OUTCOME OF THIS CASE

An empiric regimen of ceftriaxone and gentamicin was started. Once the gram stain findings and positive blood cultures for a small gram-positive rod became known, this regimen was changed to ampicillin and gentamicin. At 48 hours, L monocytogenes infection was confirmed on culture of blood and CSF specimens. There was gradual improvement, although the clinical course was stormy. Antibiotics were continued for 4 weeks, and the patient recovered from his infection. n

 

References

1. Clauss HE, Lorber B. CNS infections with Listeria monocytogenes. Curr Infect Dis Rep. 2008;10:300-306.

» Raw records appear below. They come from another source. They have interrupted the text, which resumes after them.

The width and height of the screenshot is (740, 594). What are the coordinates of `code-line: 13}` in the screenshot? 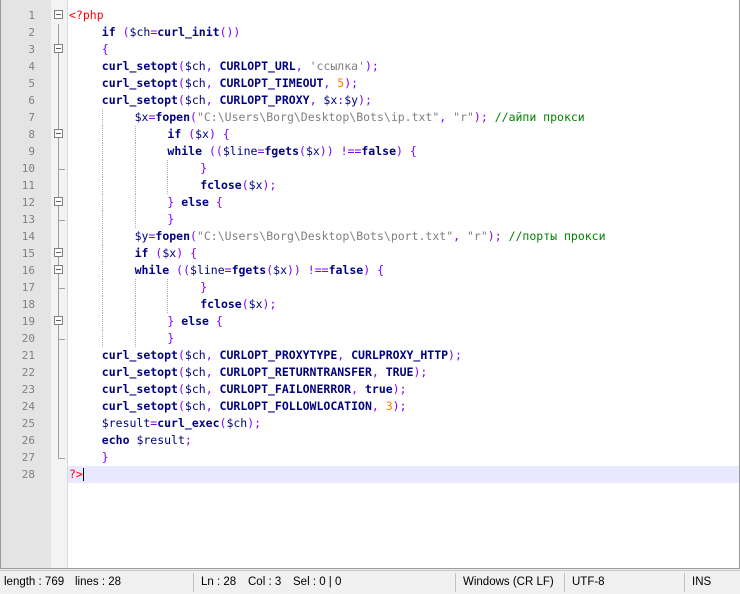 It's located at (370, 220).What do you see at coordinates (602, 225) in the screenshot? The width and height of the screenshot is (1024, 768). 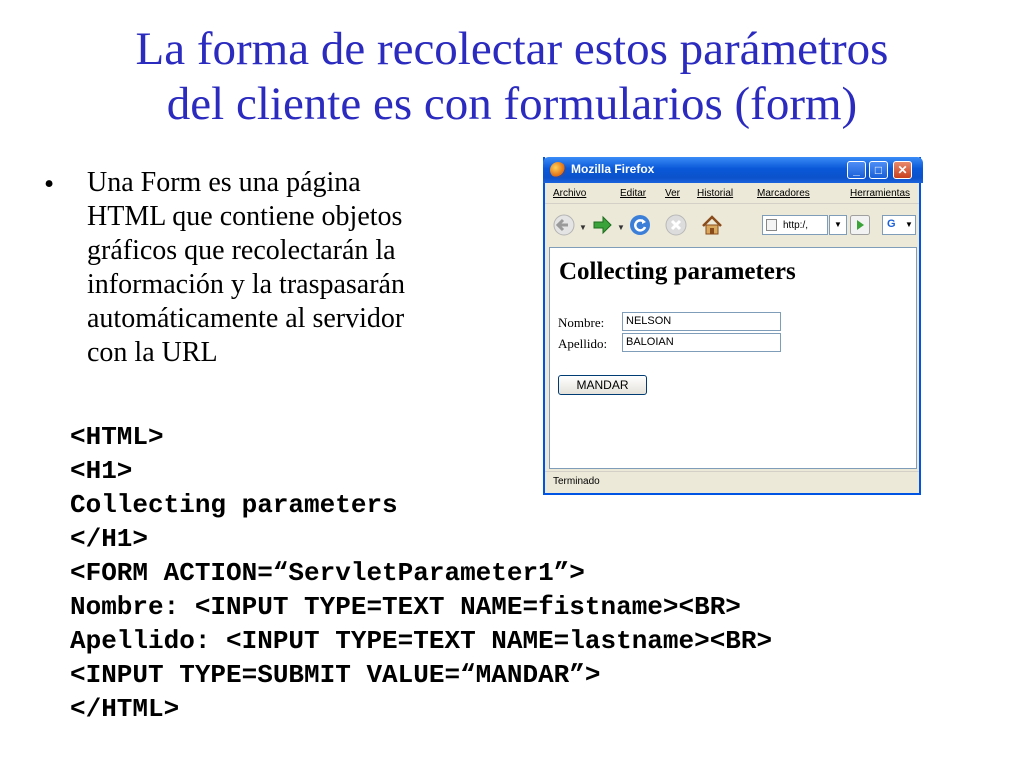 I see `forward-icon` at bounding box center [602, 225].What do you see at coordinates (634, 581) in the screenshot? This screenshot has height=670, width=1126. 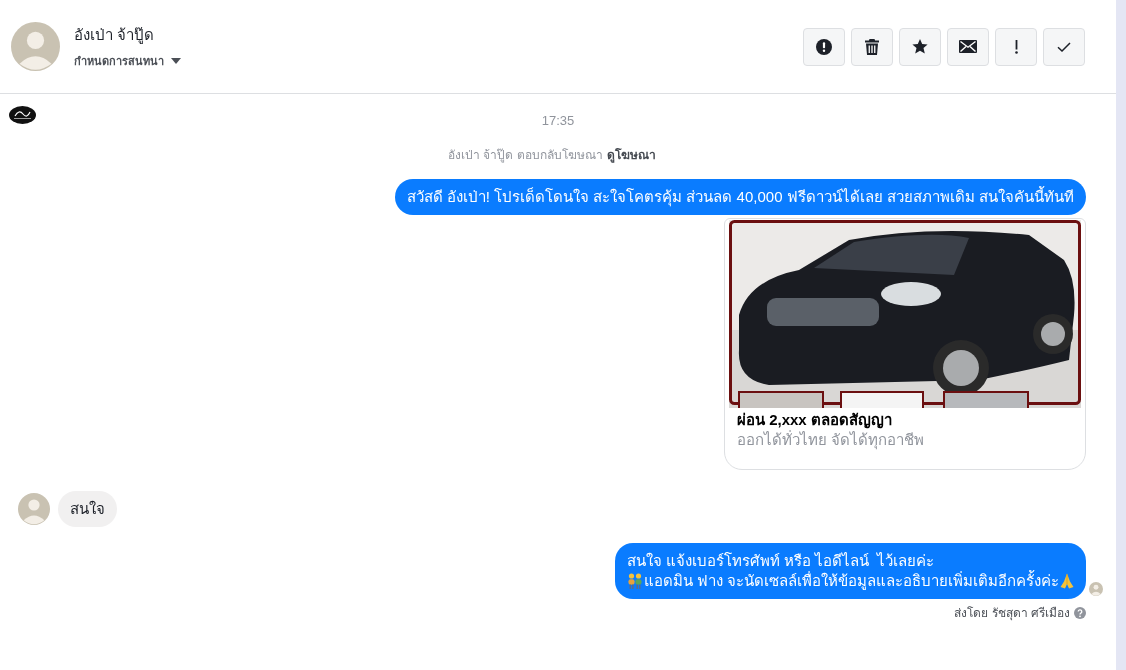 I see `people-emoji-icon` at bounding box center [634, 581].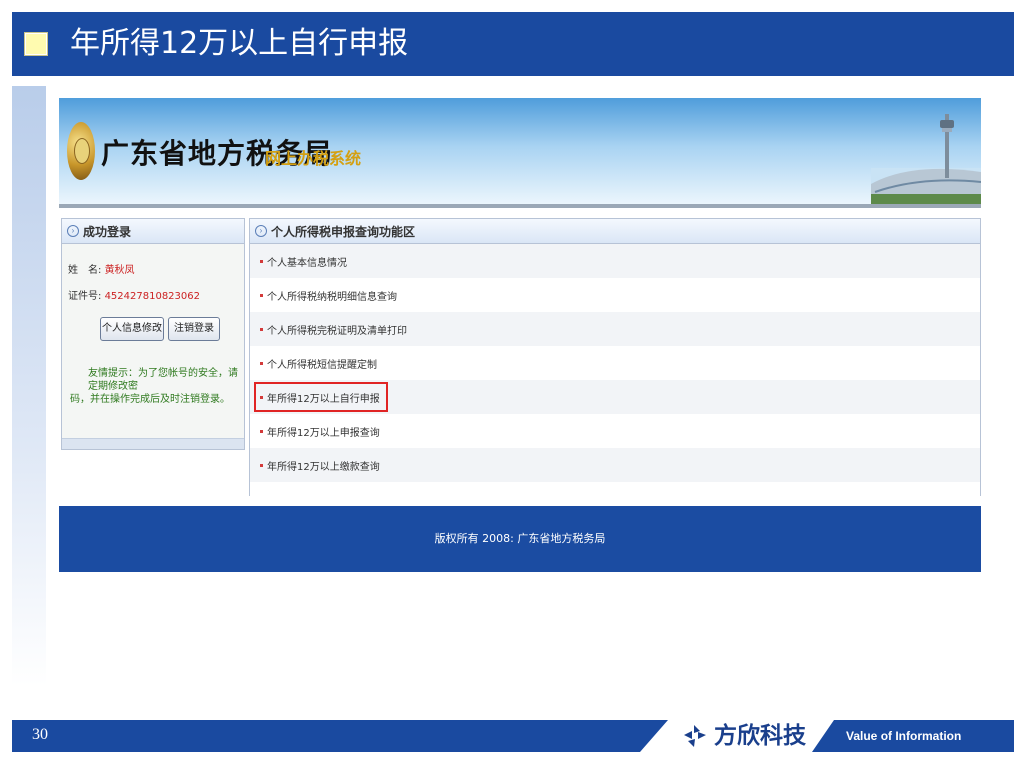  I want to click on site-footer: 版权所有 2008: 广东省地方税务局, so click(520, 539).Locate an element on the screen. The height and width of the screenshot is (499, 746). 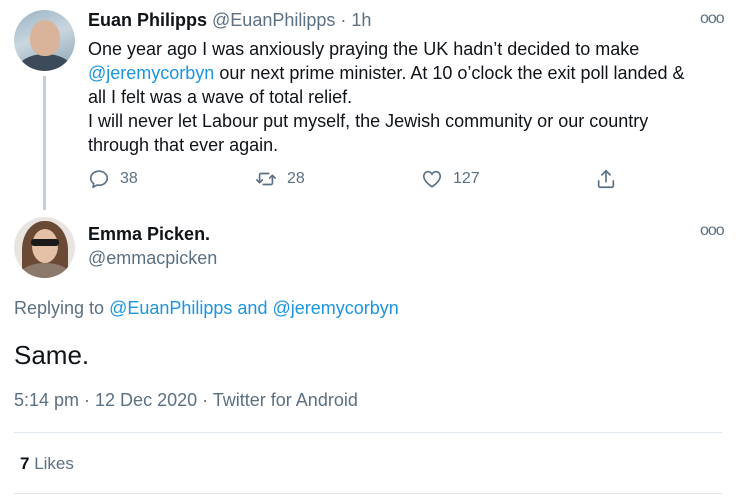
likes-stat: 7 Likes is located at coordinates (47, 464).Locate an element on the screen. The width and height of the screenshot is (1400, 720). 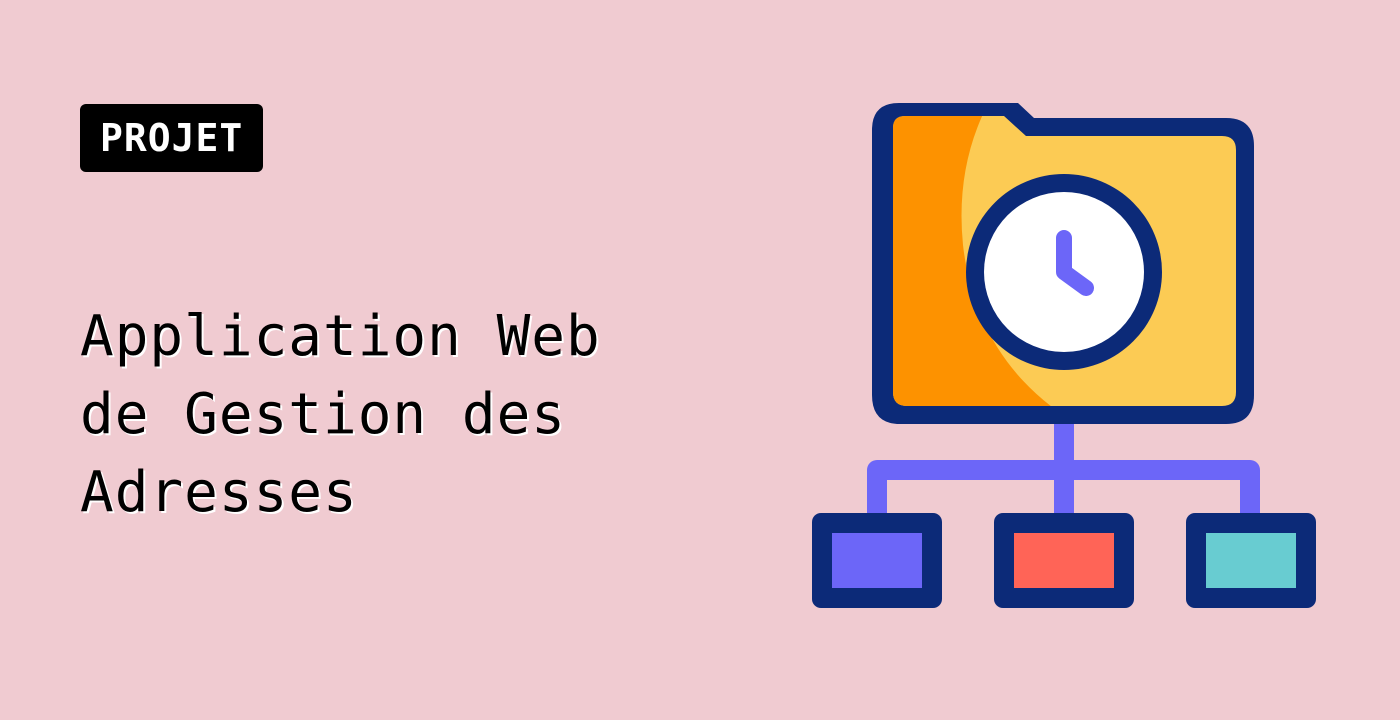
child-nodes is located at coordinates (1064, 560).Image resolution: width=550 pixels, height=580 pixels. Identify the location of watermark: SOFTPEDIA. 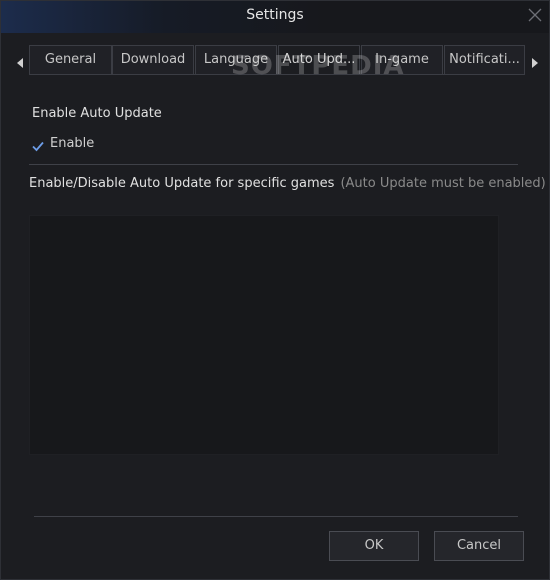
(318, 66).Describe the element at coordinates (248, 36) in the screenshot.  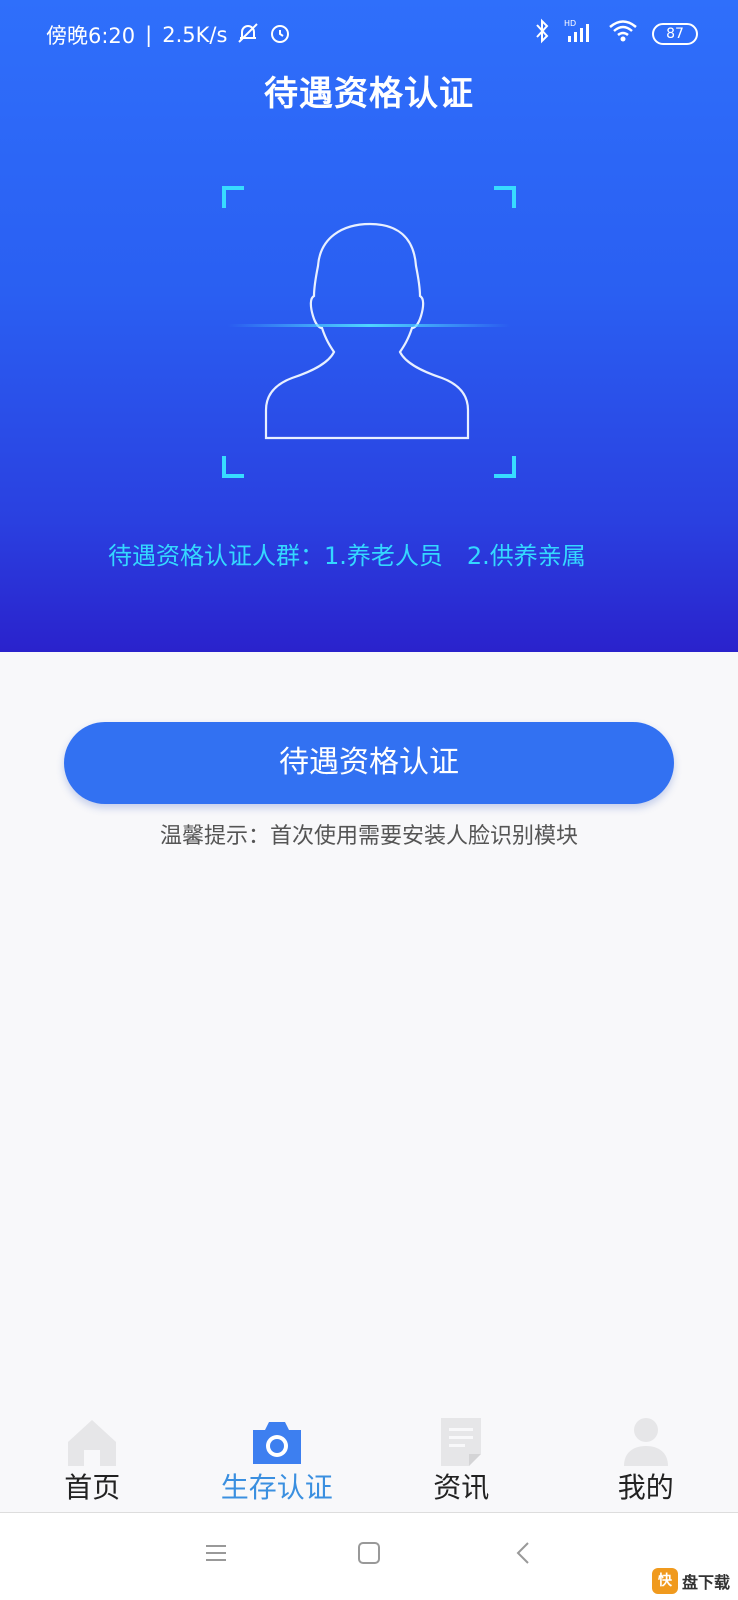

2. Schuchat A, Robinson K, Wenger J, et al. Bacterial meningitis in the United States in 1995. N Engl J Med. 1997;337:970-976.

3. Mylonakis E, Hohmann EL, Calderwood SB. Central nervous system infection with Listeria monocytogenes: 33 years’ experience at a general hospital and review of 776 episodes from the literature. Medicine. 1998;77:313-336.

4. Goulet V. What can we do to prevent listeriosis in 2006? Clin Infect Dis. 2007;44:529-530.